French tuna canners are urging retailers to raise the retail price of their products, and if the demands aren’t met, they will be less likely to invest in sustainable fishing due to lower profits, says Pierre Commere, director of Adepale, the country’s association of processors.


Pierre Commere, Adepale’s director
The canners have been dealing with higher raw material prices over the past 18 months, while the selling price of the finished product in France has barely budged. The prices of raw yellowfin and skipjack tuna have risen by 41% and 74% respectively, while canned tuna is retailing for EUR 8.30 per kilo, an increase of only EUR 0.20 from 2009.
Besides the surge in raw material prices, which represent about 45-65% of the finished product, steel and vegetable oil prices have also increased globally, according to FIAC Poissons, the fish division of the French canners association.
Over the past two years, the canners managed to pass on “only between 20-40% of the increase that they would have needed to maintain their profitability,” says Commere.

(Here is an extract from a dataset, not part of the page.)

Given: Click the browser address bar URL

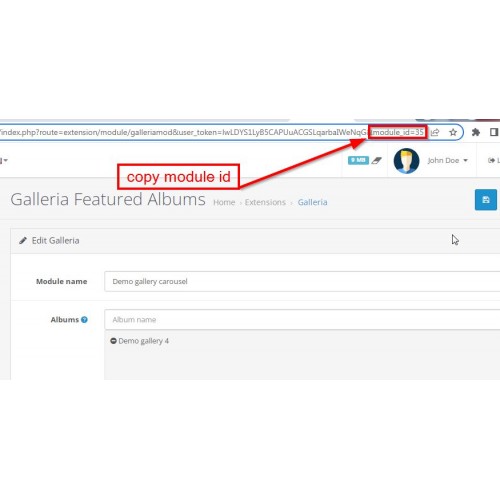Looking at the screenshot, I should pos(213,132).
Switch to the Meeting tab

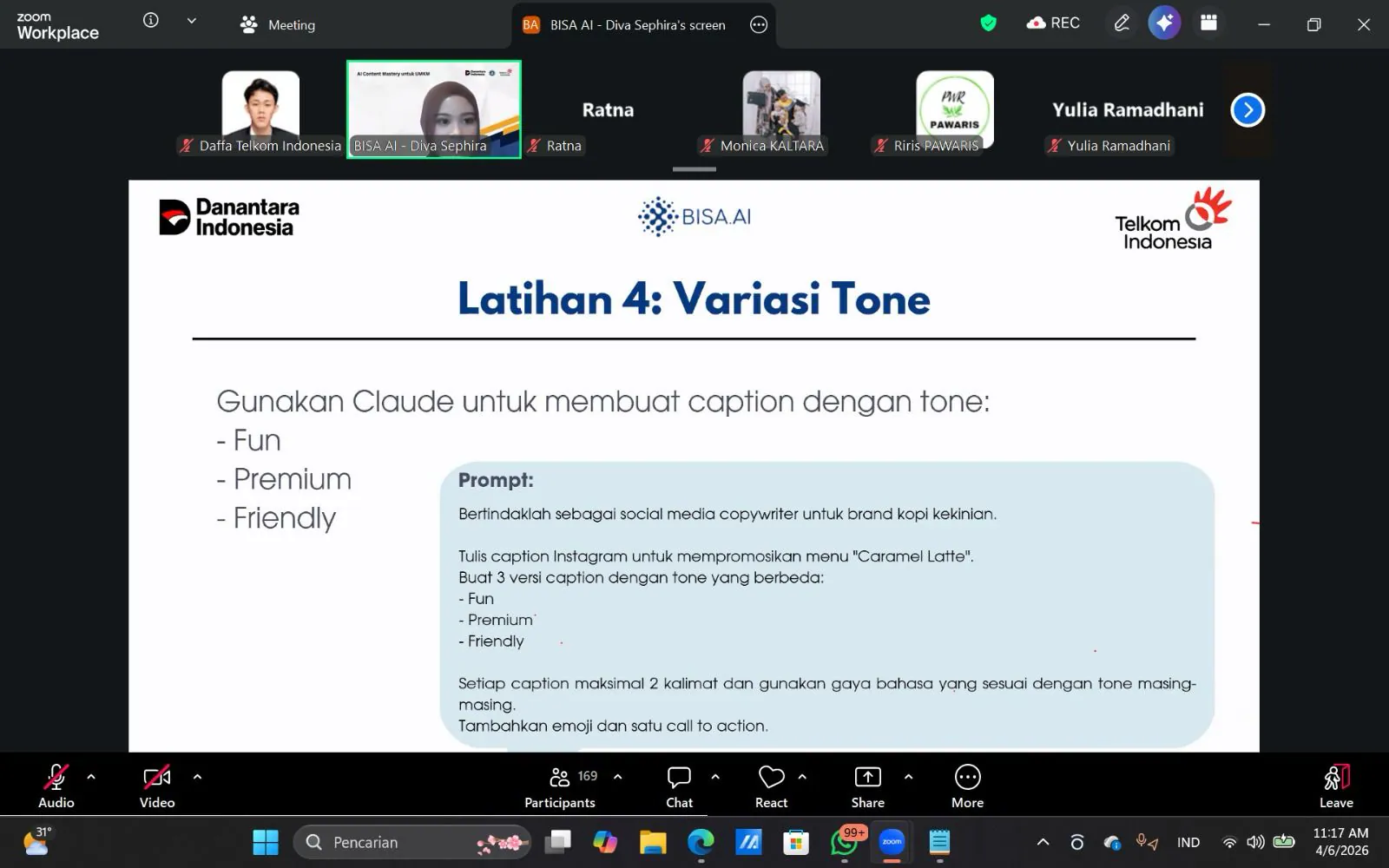click(276, 24)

If the retail prices are not raised to reflect the higher production costs, “then profitability is lower and the capacity to invest in sustainable fishing production improvement is lower, and French canners will be in a more difficult situation,” says Commere.
In 2011, about 88% of French households bought canned tuna for a total of roughly 66,350 tons – making it the most popular canned fish product in France. It is purchased by consumers from all income levels and is popular especially in the spring and summer, according to FIAC.
Tuna was also the most produced canned fish item in 2011 in France, with French canners producing 115 million tuna cans or 20,700 tons.
With supermarkets battling to have the lowest prices possible for consumers, tensions are “high” during the annual negotiations, which have to be settled before Feb. 28, says Commere.